### [EXERCISE TASK]
Arrange as a JSON list of strings, one per line, the part of the rows that opens with the line containing "Given: Switch to details view in status bar" and closes with the line containing "tap(265, 413)", both included; omit blank lines.

### [Text and element pointing rows]
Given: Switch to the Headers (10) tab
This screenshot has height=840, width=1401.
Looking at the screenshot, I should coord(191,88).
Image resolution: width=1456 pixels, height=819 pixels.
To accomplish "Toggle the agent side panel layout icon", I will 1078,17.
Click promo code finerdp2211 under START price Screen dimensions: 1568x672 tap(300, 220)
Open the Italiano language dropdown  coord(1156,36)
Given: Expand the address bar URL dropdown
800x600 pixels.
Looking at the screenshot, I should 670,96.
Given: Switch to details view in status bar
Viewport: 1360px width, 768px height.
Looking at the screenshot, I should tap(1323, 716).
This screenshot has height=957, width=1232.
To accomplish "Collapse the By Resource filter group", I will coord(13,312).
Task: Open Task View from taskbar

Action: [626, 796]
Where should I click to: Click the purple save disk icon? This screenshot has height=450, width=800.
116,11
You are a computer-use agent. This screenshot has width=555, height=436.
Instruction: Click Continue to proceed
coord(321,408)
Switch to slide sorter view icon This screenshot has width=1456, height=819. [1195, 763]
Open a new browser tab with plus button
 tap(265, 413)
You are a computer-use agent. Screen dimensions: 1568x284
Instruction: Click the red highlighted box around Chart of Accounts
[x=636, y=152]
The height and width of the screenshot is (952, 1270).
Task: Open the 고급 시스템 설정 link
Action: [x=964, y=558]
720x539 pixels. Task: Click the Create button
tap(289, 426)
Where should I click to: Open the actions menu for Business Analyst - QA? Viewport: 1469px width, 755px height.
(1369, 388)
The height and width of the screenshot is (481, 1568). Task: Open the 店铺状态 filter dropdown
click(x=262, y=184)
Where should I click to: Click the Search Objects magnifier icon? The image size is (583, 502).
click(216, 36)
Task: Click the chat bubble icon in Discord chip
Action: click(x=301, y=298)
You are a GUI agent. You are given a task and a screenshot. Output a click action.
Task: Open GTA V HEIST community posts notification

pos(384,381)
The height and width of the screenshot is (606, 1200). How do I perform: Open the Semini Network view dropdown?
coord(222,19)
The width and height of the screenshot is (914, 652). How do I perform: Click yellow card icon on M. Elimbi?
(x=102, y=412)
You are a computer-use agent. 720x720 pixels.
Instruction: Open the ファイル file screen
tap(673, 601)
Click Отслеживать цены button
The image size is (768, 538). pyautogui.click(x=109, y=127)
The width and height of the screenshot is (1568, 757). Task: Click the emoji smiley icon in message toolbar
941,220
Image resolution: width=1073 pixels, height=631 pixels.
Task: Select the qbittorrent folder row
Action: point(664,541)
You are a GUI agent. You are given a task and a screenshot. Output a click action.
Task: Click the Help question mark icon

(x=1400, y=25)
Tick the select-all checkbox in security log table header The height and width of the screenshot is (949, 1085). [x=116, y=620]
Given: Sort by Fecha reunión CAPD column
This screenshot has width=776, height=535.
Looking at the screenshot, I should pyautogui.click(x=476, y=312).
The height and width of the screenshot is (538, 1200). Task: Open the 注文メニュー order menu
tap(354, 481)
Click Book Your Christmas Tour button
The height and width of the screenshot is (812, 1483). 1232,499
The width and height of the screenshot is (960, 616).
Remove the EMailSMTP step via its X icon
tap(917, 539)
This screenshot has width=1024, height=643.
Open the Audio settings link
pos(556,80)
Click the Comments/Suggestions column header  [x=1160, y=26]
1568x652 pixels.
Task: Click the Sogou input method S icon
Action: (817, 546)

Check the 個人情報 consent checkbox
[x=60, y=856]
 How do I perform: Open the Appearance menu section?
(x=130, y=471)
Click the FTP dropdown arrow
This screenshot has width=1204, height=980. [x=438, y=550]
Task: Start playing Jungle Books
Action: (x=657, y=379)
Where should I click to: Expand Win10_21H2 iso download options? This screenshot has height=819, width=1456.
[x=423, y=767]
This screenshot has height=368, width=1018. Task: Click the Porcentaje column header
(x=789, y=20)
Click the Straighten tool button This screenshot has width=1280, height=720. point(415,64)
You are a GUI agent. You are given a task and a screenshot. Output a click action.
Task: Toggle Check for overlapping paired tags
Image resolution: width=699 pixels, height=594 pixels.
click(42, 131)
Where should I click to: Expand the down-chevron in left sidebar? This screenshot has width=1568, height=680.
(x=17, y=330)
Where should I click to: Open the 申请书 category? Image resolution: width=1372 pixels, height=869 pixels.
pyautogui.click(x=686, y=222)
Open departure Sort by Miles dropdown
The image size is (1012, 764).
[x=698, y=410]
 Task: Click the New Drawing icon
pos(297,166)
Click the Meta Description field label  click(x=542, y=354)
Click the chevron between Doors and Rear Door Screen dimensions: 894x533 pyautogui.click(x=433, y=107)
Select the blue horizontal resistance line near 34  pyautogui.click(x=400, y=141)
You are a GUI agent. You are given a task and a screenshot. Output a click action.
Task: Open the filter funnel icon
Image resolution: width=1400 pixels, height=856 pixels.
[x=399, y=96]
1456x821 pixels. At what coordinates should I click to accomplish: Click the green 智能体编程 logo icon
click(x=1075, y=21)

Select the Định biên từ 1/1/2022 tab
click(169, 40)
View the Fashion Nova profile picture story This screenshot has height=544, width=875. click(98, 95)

### [ANSWER TO THIS PROBLEM]
[
  "Given: Switch to details view in status bar",
  "Viewport: 1360px width, 768px height.",
  "Looking at the screenshot, I should tap(1323, 716).",
  "This screenshot has height=957, width=1232.",
  "To accomplish \"Collapse the By Resource filter group\", I will coord(13,312).",
  "Task: Open Task View from taskbar",
  "Action: [626, 796]",
  "Where should I click to: Click the purple save disk icon? This screenshot has height=450, width=800.",
  "116,11",
  "You are a computer-use agent. This screenshot has width=555, height=436.",
  "Instruction: Click Continue to proceed",
  "coord(321,408)",
  "Switch to slide sorter view icon This screenshot has width=1456, height=819. [1195, 763]",
  "Open a new browser tab with plus button",
  " tap(265, 413)"
]